An ancient virus has been revived after being frozen for almost 50,000 years. The virus was found along with six others in the Siberian permafrost. The youngest frozen virus clocked in at 27,000 years old, while the oldest was clocked at 48,5000 years old, making it the most ancient of the viruses that scientists have revived thus far.
Reviving an ancient virus might seem like a terrible idea, but the scientist made sure to do so in a controlled laboratory. And, while dangerous, the viruses could help us prepare for pandemic-level issues as the permafrost thaws. With the ongoing threat that climate change poses to our world and the permafrost around the globe, being prepared is paramount.

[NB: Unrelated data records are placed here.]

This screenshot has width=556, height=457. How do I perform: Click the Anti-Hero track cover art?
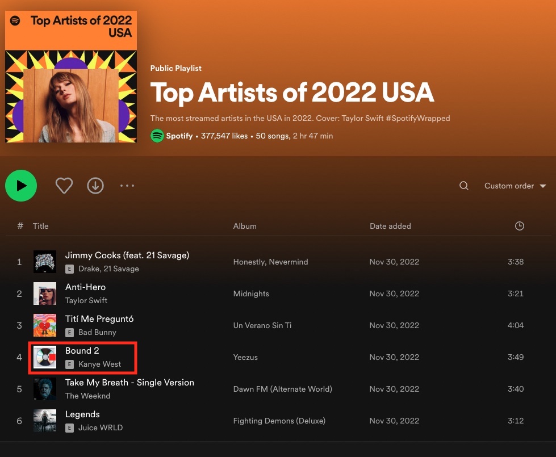tap(45, 294)
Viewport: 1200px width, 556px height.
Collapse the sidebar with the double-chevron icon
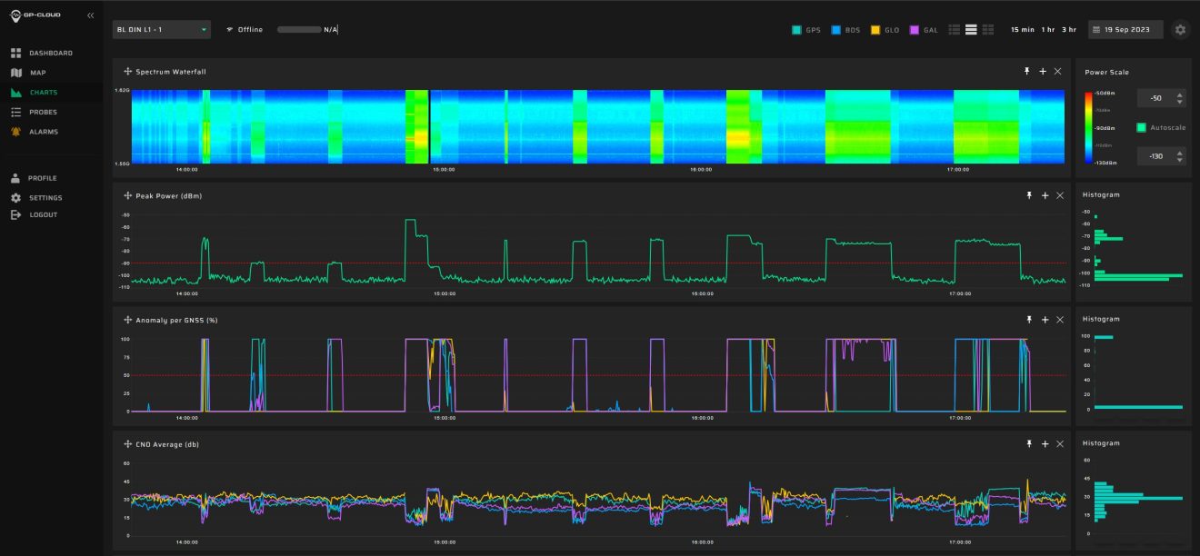89,15
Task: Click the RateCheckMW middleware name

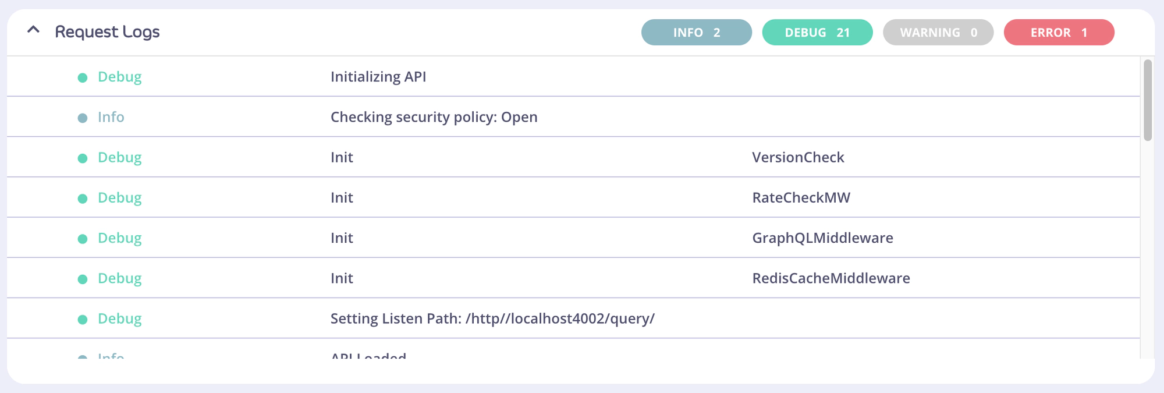Action: tap(801, 197)
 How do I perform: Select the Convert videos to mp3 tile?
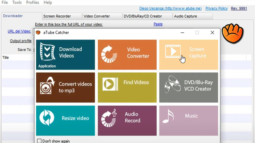[65, 87]
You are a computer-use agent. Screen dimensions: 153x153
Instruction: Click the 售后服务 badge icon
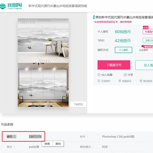[141, 81]
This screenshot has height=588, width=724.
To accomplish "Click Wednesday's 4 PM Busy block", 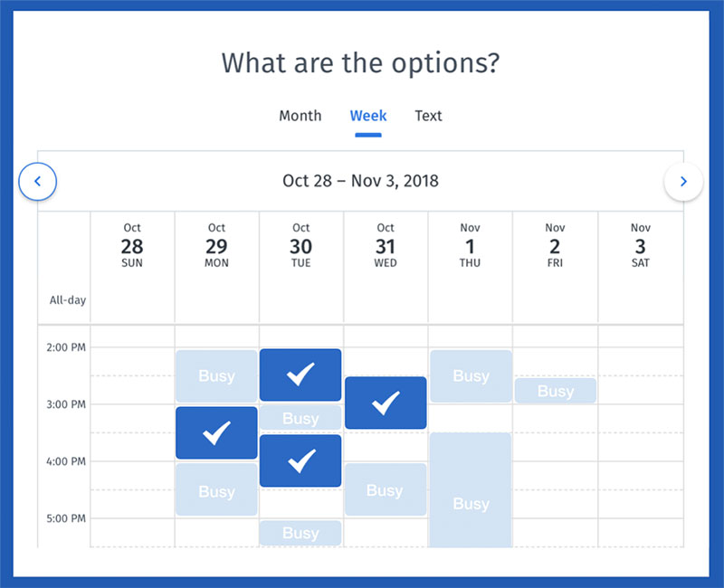I will pyautogui.click(x=386, y=489).
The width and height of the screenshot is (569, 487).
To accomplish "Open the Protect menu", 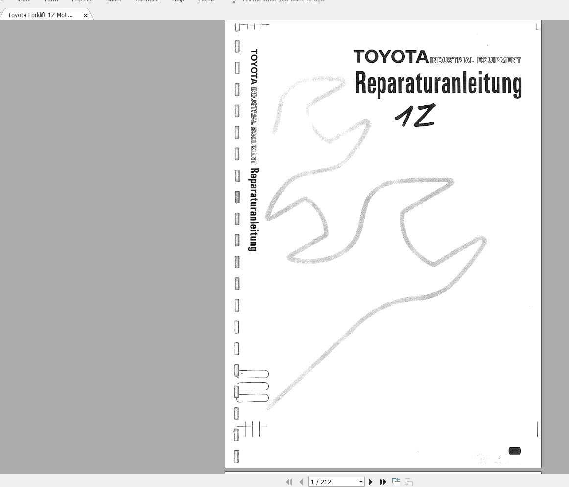I will click(x=82, y=1).
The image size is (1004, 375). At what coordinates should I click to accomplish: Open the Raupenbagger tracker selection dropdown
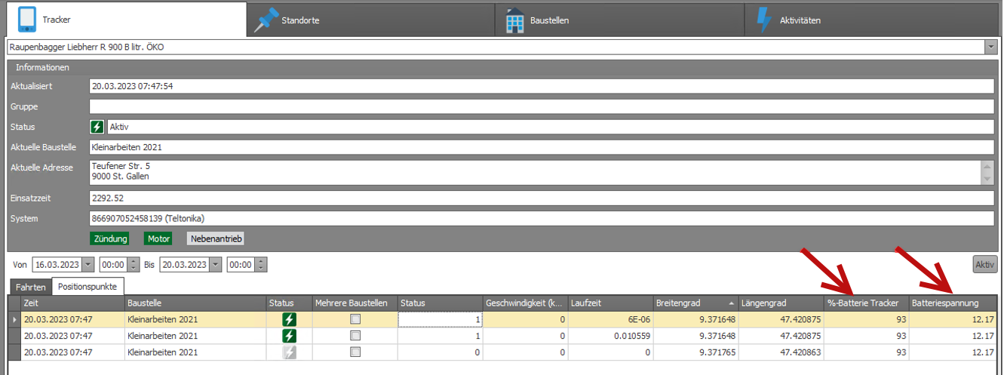point(990,48)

Researchers discovered the 48,500-year-old virus at the bottom of a lake in Yukechi Alas in Yakutia, Russia. The ancient virus they revived is known as a pandoravirus or a giant virus. It infects single-cell organisms known as amoebas. Further, all the viruses found so far appear to be these pandoraviruses, and based on experiments thus far, they are all active and replicating in the test subjects.
This is important information because it could help us better prepare for future infectious viruses being released as the permafrost melts. If these giant viruses are still alive after thousands of years, then it stands to reason that other viruses may be as well. That means that the risk of these ancient viruses being revived in the wild and infecting people or animals is plausible as they unfreeze.
The researchers published data on the ancient viruses on the server bioRxiv. The paper has yet to be peer-reviewed, so the understanding it offers could change in the future. For now, though, it presents an intriguing and somewhat scary thought about the possibility of outbreaks should any more ancient viruses be revived by melting permafrost.